Dipika Agarwal, chartered accountant points out that in addition to upskilling skills, a salaried employee also needs to have a strong support system such as a driver, maid etc. On an average, these expenses in Tier 1 cities would range somewhere in between Rs 40,000 – Rs 50,000 per month “The standard deduction can be viewed as not only to offset the expense incurred for earning the income but also kind of a subsistence allowance – a salaried individual should not be worse off than a freelancer providing similar services because of his inability to claim expenses from salary income,” she states.
According to her, under the new regime, which is also the default regime, very few deductions are permitted for salaried individuals, hence it all the more calls for higher standard deduction. Apart from an increase in the standard deduction limit, in her view this should be based on a percentage of income earned, so as to have parity across different income slabs.
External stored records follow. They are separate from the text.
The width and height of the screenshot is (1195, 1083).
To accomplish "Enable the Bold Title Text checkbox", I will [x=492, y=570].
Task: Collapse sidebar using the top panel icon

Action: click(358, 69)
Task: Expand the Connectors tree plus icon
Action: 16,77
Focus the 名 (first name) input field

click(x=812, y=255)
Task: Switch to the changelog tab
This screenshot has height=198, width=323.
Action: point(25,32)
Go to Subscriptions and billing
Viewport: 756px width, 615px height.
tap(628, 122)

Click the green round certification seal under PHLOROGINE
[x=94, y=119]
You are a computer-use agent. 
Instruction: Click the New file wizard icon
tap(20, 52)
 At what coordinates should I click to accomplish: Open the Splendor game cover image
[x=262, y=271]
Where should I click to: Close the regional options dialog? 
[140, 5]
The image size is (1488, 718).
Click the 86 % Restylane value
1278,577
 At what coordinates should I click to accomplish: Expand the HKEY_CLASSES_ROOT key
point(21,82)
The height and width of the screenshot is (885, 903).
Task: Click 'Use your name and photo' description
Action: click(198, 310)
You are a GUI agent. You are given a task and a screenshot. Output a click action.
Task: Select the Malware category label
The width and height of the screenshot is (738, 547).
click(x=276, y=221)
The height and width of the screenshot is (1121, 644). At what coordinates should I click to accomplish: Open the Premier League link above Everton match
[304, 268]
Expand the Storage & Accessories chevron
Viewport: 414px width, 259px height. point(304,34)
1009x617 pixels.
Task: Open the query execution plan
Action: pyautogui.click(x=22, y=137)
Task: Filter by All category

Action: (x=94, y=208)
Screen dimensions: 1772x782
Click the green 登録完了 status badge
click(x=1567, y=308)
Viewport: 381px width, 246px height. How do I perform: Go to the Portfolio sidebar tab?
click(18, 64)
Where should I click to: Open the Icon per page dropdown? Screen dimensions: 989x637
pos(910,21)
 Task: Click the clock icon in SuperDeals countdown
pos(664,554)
Reintroduce medical reimbursement expenses: CTC in its pre-budget memorandum has recommended re-introduction of medical reimbursement exemption, but with a higher limit of Rs 50,000 per year.
Reimbursement of medical expenses on actual basis up to a limit of Rs15,000 per year was exempt in case of a salaried employee under section 17(2)(v). This provision was deleted by the Finance Act, 2018.
“Small medical expenses and Out-patient-department expenses are not covered under the Medical Insurance policy. This is a deserving exemption for a large number of salaried class taxpayers,” CTC has stated.
Bhuta says, “Considering the increased medical expenses by every household especially after the pandemic, this exemption should be brought back under both old and new regimes and the same should be allowed based on actuals, may be capped to a maximum amount of Rs 75,000 per year. This shall be a big relief to lower to middle class salaried employees especially in unorganized sectors who do not insure themselves.”
Agarwal adds, “The stretched working hours, work stress and environmental factors have led to increase in medical costs in routine life and occupies a significant portion of every household budget. While the insurance premiums are allowed as deduction (under the old regime) it is specific in the event of hospitalization. The old regime also provides for a deduction on account of preventive health check-up up to Rs 5,000, but this does not cover the cost of medicines, doctors fees, et all. Medical reimbursement of up to Rs 50,000 must be made available under both tax regimes is her take.
Allow a deduction for Mediclaim premium under the new regime: Section 80D allows a tax deduction of up to Rs 25,000 for medical insurance premiums paid (it is Rs 50,000 for senior citizens). Preventive health check-ups up to Rs 5,000 are included in these limits. The new regime of taxation does not allow the deduction under section 80D.
“While various other deductions that are also disallowed under the new regime, are to encourage investments and savings, the expenses towards Mediclaim premiums and health check-ups are more of a necessity. Such deductions should be made available, irrespective of the regime opted for,” states Bhuta.
Tax experts also point out the need for a suitable increase in the deduction limits, especially with the increase in costs of health covers.